§ **Assignment**: Up to and including the line that contains "Open the Search", reproduce every line exactly, beginning with the first line below.
[Opening Input material section]
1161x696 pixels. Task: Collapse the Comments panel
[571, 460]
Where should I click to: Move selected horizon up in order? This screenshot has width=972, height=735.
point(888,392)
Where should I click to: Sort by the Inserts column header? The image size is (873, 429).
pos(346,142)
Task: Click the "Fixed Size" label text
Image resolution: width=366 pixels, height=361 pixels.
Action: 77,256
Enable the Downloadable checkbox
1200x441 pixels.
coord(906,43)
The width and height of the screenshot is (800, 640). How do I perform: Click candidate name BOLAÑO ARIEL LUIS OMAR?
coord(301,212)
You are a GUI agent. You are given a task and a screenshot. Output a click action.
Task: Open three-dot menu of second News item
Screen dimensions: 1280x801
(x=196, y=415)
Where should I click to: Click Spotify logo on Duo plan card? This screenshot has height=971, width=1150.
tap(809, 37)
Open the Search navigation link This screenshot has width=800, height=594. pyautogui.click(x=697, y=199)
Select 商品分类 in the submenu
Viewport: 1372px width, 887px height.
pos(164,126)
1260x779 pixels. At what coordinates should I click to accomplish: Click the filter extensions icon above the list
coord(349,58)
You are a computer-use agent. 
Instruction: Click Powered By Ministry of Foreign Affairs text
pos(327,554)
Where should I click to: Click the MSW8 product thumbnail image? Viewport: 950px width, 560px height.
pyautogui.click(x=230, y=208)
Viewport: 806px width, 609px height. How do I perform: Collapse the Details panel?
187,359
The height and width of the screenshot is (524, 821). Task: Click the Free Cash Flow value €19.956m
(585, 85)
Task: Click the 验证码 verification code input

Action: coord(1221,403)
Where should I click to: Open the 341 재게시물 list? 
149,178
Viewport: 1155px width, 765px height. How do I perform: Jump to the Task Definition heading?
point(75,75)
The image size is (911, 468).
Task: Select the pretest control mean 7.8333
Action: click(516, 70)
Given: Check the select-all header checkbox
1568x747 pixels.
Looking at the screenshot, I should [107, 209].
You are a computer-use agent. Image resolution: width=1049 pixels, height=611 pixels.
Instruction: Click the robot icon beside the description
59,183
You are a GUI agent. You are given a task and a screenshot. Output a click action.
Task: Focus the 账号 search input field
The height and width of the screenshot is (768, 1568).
[Closing Input material section]
§ **Solution for this task**:
1161x696 pixels. Task: Collapse the Comments panel
[571, 460]
Where should I click to: Move selected horizon up in order? This screenshot has width=972, height=735.
point(888,392)
Where should I click to: Sort by the Inserts column header? The image size is (873, 429).
pos(346,142)
Task: Click the "Fixed Size" label text
Image resolution: width=366 pixels, height=361 pixels.
Action: 77,256
Enable the Downloadable checkbox
1200x441 pixels.
coord(906,43)
The width and height of the screenshot is (800, 640). How do I perform: Click candidate name BOLAÑO ARIEL LUIS OMAR?
coord(301,212)
You are a GUI agent. You are given a task and a screenshot. Output a click action.
Task: Open three-dot menu of second News item
Screen dimensions: 1280x801
(x=196, y=415)
Where should I click to: Click Spotify logo on Duo plan card? This screenshot has height=971, width=1150.
tap(809, 37)
Open the Search navigation link This screenshot has width=800, height=594. pyautogui.click(x=697, y=199)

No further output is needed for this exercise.